As hypothesized for Aim 3, increased ambient O3 concentrations were associated with decreased pre-exposure heart rate variability (HRV). For example, high frequency (HF) HRV decreased in association with increased ambient O3 concentrations in the 96 hours before the pre-exposure visit (-0.460 ln[ms2]; 95% CI, -0.743 to -0.177 for each 10.35-ppb increase in O3; P = 0.002). However, in Aim 4 these increases in ambient O3 were also associated with increases in HF and low frequency (LF) HRV from pre- to post-exposure, likely reflecting a "recovery" of HRV during the MOSES O3 exposure sessions. Similar patterns across Aims 3 and 4 were observed for LF (the other primary HRV marker), and standard deviation of normal-to-normal sinus beat intervals (SDNN) and root mean square of successive differences in normal-to-normal sinus beat intervals (RMSSD) (secondary HRV markers).

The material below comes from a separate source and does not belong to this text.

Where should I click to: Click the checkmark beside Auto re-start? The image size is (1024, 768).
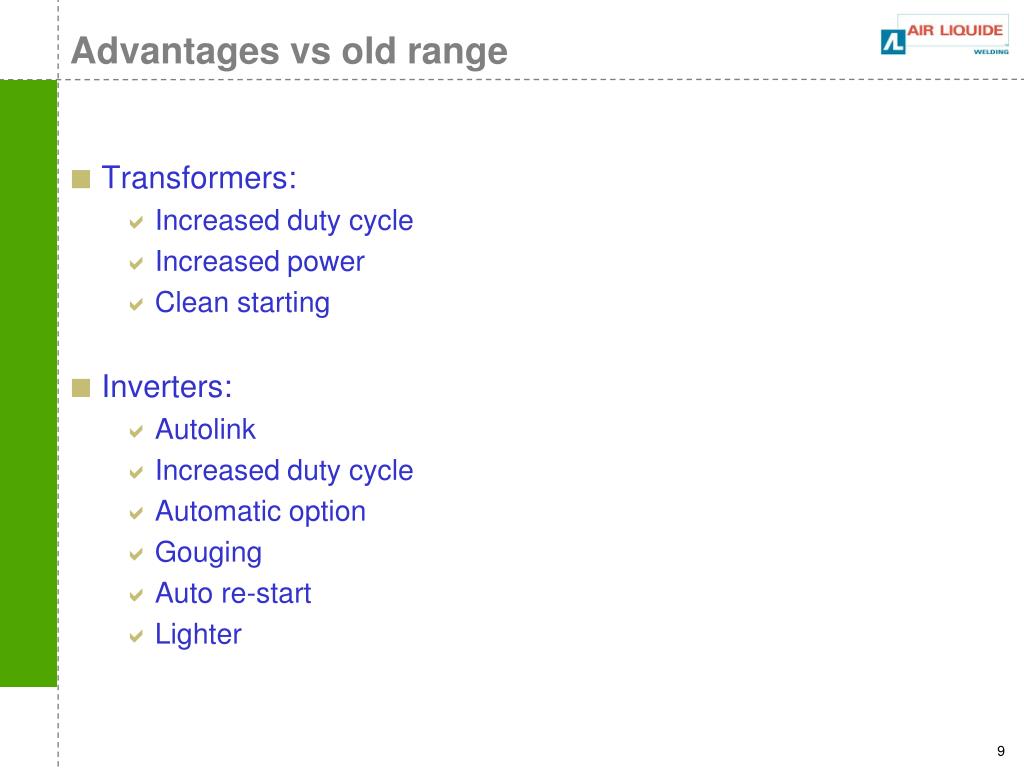tap(136, 595)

Similar Aim 3 and Aim 4 patterns were observed for FEV1 and FVC in association with increases in ambient PM with an aerodynamic diameter ≤ 2.5 μm (PM2.5), CO, and NO2 in the 96 hours before the pre-exposure visit. For Aim 3, small decreases in pre-exposure FEV1 were significantly associated with interquartile range (IQR) increases in PM2.5 concentrations in the 1 hour before the pre-exposure visit (-0.022 L; 95% CI, -0.037 to -0.006; P = 0.007), CO in the 3 hours before the pre-exposure visit (-0.046 L; 95% CI, -0.076 to -0.016; P = 0.003), and NO2 in the 72 hours before the pre-exposure visit (-0.030 L; 95% CI, -0.052 to -0.008; P = 0.007). However, FEV1 was not associated with ambient O3 or sulfur dioxide (SO2), or PES O3 or NO2 (Aim 3). For Aim 4, increased FEV1 across the exposure session (post-exposure minus pre-exposure) was marginally significantly associated with each 4.1-ppb increase in PES O3 concentration (0.010 L; 95% CI, 0.004 to 0.026; P = 0.010), as well as ambient PM2.5 and CO at all lag times. FVC showed similar associations, with patterns of decreased pre-exposure FVC associated with increased PM2.5, CO, and NO2 at most lag times, and increased FVC across the exposure session also associated with increased concentrations of the same pollutants, reflecting a similar recovery. However, increased pollutant concentrations were not associated with adverse changes in pre-exposure levels or pre- to post-exposure changes in biomarkers of cardiac repolarization, ST segment, vascular function, nitrotyrosine as a measure of oxidative stress, prothrombotic state, systemic inflammation, lung injury, or sputum polymorphonuclear leukocyte (PMN) percentage as a measure of airway inflammation.

Conclusions: Our previous MOSES 1 findings of controlled O3 exposure effects on pulmonary function, but not on any cardiovascular biomarker, were not confounded by ambient or personal O3 or other pollutant exposures in the 96 and 72 hours before the pre-exposure visit. Further, these MOSES 1 O3 effects were generally not modified, blunted, or lessened by these same ambient and personal pollutant exposures. However, the reductions in markers of pulmonary function by the MOSES 1 controlled O3 exposure were modified by ambient NO2 and CO, and PES NO2, with reductions observed only when these pollutant concentrations were elevated in the few hours and days before the pre-exposure visit. Increased ambient O3 concentrations were associated with reduced HRV, with "recovery" during exposure visits. Increased ambient PM2.5, NO2, and CO were associated with reduced pulmonary function, independent of the MOSES-controlled O3 exposures. Increased pollutant concentrations were not associated with pre-exposure or pre- to post-exposure changes in other cardiopulmonary biomarkers. Future controlled exposure studies should consider the effect of ambient pollutants on pre-exposure biomarker levels and whether ambient pollutants modify any health response to a controlled pollutant exposure.